▶ Exercise
Bring together all lines from the listing below that contain the string "category".

▶ Data
──────────────────────────────

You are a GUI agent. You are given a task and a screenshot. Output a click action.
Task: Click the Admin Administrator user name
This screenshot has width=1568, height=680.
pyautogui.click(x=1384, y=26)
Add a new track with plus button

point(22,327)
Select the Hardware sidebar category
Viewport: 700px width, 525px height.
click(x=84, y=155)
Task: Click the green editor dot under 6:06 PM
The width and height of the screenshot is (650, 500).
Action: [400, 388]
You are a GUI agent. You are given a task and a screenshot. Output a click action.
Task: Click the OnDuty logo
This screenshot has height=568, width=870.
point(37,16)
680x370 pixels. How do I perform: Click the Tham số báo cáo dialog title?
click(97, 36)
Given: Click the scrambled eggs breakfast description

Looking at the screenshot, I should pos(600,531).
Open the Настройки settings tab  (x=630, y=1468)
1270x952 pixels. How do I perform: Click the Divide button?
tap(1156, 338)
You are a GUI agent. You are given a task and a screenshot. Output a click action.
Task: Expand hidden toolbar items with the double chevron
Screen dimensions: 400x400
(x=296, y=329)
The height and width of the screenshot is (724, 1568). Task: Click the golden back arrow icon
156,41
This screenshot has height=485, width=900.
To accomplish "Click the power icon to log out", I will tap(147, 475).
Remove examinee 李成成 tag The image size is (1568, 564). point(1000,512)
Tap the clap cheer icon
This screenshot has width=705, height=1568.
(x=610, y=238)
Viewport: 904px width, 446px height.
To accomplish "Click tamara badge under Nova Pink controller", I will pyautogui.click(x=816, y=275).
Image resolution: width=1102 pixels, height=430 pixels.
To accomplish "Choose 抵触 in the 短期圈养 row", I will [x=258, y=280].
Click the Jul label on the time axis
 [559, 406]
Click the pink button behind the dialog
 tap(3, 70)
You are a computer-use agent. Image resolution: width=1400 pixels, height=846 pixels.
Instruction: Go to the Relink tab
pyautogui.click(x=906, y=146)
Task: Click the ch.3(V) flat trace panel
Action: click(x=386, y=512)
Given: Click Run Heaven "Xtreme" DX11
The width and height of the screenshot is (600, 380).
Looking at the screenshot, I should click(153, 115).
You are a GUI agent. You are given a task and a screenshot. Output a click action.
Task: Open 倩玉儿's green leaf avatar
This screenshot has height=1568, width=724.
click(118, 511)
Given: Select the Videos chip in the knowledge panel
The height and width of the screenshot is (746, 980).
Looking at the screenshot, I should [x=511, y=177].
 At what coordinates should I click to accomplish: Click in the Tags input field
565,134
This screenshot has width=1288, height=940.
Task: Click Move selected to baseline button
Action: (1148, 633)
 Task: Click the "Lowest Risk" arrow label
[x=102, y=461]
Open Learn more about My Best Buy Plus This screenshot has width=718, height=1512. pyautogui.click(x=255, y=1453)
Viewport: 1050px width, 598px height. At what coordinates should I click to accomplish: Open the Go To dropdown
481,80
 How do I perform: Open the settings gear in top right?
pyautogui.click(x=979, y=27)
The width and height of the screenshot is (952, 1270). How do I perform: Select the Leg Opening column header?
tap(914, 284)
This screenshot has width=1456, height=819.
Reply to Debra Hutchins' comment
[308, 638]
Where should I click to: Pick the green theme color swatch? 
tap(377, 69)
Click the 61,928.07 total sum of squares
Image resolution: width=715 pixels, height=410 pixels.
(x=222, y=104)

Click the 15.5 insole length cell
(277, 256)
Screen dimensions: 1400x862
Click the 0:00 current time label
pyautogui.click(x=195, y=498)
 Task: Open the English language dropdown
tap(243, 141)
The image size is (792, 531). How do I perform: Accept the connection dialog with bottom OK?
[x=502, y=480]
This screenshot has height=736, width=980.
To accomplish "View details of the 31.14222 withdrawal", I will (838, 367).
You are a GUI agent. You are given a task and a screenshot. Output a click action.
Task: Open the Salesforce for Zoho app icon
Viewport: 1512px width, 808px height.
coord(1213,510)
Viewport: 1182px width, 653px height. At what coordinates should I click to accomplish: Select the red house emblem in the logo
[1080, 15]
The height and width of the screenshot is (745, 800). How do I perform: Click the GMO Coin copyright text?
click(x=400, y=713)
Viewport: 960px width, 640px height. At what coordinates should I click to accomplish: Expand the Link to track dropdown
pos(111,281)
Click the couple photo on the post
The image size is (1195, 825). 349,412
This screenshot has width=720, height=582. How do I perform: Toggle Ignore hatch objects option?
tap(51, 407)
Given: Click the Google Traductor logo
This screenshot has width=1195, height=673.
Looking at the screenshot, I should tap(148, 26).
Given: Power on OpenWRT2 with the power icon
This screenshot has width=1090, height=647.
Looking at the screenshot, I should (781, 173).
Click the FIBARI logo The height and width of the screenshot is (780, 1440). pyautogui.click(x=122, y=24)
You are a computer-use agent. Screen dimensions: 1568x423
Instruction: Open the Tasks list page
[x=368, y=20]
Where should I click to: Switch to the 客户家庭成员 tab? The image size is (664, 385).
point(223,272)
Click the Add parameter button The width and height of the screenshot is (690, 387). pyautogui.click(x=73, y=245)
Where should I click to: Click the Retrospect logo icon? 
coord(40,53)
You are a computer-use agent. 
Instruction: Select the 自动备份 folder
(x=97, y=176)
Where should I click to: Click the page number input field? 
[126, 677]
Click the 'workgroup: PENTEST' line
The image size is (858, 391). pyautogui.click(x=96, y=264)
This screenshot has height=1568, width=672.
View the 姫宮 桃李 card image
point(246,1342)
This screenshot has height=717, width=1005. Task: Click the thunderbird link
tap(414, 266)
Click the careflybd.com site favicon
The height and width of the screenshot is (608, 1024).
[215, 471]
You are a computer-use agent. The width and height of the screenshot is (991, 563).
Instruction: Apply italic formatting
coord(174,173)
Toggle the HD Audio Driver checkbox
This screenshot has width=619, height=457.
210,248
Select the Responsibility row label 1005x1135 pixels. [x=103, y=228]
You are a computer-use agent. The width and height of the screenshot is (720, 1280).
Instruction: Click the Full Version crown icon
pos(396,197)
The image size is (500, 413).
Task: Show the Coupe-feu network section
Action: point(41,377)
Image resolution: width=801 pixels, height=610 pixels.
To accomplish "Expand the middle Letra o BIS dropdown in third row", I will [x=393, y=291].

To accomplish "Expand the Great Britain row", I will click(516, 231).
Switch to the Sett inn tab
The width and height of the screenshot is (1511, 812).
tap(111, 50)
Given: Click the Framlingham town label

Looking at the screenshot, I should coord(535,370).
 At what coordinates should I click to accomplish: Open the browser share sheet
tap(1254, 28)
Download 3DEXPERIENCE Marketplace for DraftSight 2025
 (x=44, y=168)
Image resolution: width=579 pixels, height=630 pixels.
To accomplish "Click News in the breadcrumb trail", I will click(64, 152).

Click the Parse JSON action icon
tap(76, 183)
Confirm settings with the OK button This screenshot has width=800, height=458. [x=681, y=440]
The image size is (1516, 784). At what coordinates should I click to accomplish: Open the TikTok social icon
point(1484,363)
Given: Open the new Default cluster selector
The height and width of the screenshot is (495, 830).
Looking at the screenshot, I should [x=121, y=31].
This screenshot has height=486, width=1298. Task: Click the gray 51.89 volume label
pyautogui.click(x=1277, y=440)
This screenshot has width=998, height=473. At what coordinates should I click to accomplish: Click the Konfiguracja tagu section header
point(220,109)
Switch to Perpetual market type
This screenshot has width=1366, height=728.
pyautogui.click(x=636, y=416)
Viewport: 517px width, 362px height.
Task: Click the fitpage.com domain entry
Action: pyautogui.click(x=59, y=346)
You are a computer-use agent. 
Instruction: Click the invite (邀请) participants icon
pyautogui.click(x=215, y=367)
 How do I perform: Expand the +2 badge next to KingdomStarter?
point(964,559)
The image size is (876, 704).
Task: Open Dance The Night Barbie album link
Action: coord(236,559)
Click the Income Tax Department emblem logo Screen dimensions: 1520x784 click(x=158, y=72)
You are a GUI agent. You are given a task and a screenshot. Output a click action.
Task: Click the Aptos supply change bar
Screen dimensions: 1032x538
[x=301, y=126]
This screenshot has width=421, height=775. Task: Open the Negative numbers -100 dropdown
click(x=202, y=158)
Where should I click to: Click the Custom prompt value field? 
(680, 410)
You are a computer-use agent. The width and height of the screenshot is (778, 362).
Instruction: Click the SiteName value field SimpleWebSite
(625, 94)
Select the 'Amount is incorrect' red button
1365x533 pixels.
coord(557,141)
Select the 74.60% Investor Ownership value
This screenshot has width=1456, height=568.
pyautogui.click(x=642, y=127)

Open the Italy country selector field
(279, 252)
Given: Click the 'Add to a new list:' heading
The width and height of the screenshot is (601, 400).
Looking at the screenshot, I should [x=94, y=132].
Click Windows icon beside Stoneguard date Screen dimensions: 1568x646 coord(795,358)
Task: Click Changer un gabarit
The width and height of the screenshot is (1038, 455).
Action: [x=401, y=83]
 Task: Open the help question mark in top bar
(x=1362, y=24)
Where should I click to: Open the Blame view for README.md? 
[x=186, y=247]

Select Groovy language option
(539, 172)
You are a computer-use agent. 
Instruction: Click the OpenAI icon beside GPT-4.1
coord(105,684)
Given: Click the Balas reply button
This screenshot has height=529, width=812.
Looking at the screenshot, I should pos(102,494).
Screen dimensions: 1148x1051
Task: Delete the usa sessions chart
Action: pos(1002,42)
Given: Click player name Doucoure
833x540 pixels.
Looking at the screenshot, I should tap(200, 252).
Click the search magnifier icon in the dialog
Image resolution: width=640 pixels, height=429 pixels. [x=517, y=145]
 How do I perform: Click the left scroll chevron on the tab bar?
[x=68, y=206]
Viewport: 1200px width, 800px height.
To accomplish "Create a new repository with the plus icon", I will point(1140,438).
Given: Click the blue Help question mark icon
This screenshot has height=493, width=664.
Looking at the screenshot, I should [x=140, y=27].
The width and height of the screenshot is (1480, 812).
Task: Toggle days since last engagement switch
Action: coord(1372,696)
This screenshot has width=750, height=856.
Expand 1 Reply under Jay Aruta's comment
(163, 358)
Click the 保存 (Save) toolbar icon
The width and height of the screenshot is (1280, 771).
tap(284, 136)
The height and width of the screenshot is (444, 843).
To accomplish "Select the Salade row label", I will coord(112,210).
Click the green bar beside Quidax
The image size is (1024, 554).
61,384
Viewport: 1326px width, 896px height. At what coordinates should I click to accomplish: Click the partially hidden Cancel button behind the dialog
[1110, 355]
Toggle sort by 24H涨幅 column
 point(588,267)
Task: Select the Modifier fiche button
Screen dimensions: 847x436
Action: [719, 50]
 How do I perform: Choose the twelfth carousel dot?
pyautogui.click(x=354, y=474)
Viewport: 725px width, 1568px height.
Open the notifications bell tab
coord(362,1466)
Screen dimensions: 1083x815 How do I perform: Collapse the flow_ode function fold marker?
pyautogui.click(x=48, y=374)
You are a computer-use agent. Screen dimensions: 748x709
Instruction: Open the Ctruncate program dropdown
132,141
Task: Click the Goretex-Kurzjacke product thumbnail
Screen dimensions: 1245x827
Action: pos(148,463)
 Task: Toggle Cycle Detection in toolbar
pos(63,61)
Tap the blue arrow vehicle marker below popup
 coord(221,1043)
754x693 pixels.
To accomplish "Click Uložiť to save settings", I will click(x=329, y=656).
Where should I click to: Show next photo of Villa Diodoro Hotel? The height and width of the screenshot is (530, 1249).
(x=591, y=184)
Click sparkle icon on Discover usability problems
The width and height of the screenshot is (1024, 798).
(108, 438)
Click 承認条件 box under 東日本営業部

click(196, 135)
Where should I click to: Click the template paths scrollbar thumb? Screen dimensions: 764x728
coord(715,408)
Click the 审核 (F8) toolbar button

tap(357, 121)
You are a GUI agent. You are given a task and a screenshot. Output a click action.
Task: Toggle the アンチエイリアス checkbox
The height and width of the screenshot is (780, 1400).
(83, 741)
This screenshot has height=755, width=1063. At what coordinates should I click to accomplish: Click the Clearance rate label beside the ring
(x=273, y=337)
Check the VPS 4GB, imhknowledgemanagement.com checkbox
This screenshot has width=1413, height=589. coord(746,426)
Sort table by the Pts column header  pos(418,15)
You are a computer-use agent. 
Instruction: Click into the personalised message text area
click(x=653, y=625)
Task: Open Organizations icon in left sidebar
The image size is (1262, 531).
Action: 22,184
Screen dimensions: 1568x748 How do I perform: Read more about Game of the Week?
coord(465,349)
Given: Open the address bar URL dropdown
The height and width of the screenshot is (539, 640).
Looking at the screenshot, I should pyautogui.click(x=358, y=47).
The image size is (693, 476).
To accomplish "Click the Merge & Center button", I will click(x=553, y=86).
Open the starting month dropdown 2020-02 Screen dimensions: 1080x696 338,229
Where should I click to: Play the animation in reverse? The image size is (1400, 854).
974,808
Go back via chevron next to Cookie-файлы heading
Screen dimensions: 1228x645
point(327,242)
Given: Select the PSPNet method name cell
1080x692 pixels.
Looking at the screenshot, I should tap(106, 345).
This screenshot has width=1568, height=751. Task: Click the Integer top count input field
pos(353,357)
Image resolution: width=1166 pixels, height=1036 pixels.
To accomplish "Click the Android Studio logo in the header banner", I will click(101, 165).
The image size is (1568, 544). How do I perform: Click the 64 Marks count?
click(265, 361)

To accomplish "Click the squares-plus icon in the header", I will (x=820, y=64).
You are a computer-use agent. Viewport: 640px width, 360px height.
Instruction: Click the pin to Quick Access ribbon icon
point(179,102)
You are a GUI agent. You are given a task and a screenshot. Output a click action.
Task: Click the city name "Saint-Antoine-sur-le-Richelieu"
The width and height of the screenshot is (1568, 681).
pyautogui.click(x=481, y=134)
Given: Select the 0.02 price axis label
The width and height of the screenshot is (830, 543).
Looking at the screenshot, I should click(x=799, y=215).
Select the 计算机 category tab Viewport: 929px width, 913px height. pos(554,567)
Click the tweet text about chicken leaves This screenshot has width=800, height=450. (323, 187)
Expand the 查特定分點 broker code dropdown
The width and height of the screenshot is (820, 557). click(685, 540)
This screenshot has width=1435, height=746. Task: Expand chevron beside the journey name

──────────────────────────────

▶ Output below
Select the Hardware sidebar category
Select the 计算机 category tab Viewport: 929px width, 913px height. pos(554,567)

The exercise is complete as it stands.